Randy from Kelsey Bay campground with a sea urchin shell heading back to Manitoba. Don Daniels photo

Recapping the summer for fishing around Campbell River

By Don Daniels

It seems like yesterday that I drove a friend of mine to the airport to begin his season of contract guiding in the Prince Rupert area.

The five months went by pretty fast and I drove to Comox to pick him up after the season closed at the lodge where he has guided for many years. I get a chance to be in Sayward each week and the camping and fishing season is drawing to a close for the people who are heading back to Manitoba. A number of campers from Comox, Courtenay will stay for another two months and then pack up and move out for the winter and return next spring to Kelsey Bay.

Ling cod and halibut fishing has been good for the most part of the season and salmon fishing has been fair for those who go out and face the winds but manage to get out fishing. Three weeks ago, the pinks were in and the pier anglers had a ball casting out lures and limiting out on pinks. The action has slowed down as we get deep into the month of September but chums will be around to keep fishing action going.

Last week someone had harvested a few sea urchins and for those who are wondering how they taste, you simply have to give it a try. You either like them or not and the campers had tried to give the neighbors a taste but the meat ended up in the garbage can.
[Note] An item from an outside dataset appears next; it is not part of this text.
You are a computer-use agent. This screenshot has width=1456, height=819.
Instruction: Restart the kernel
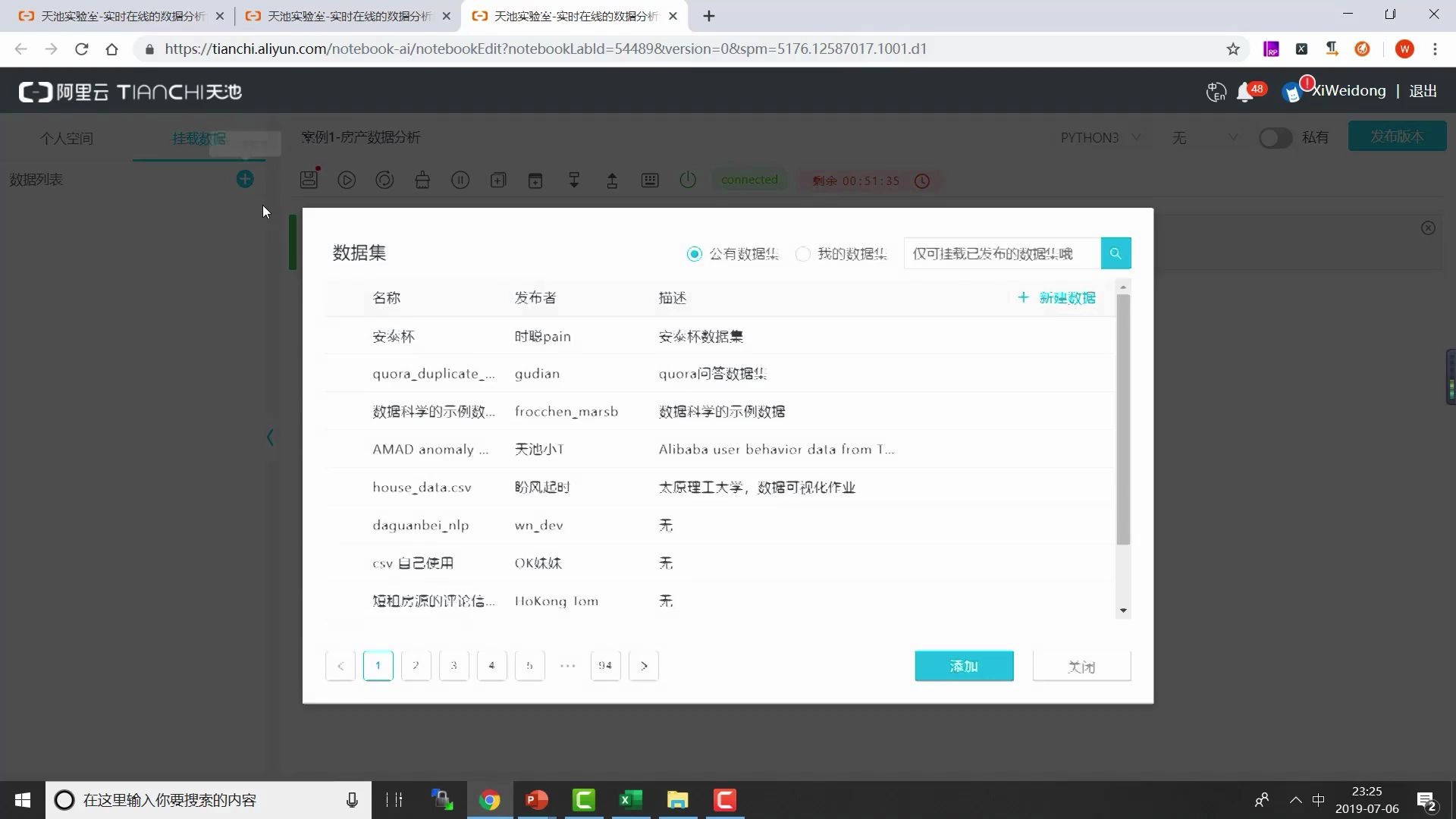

The urchins can be split like a coconut or can be boiled to remove the spines and keep the shell.

There are still a few silver pinks in the Campbell River but they are dark in the Oyster and Quinsam rivers and water levels are low. Beach coho fishing will start to pick up and any place between Salmon Point to the Oyster River is a great way to see nature and maybe hook into a coho on the fly or casting out a spoon of your choice.

For catch-and-release cutthroat trout, egg patterns are used along with small streamer patterns in size 6 to 10 hooks. If you are undecided about fly patterns, a Mickey Finn or California Neil is used along many beaches this time of year.

The summer, for trout, has been fair as the hot temperatures stayed with us but as we get into the next 4-6 weeks of fall, the water temperatures will cool and the trout action will pick up on local lakes.

Coho fishing up north has been the best in years and those who consistently fish deep waters have been limiting out in water less than 20 feet. Locally, Painters Lodge has cabin cruisers available until the end of the month. The Marine Centre is closed but you can check online or call front desk reception.

Local guides will fish well into the month and the best advice is to call ahead and see who is still fishing around Campbell River.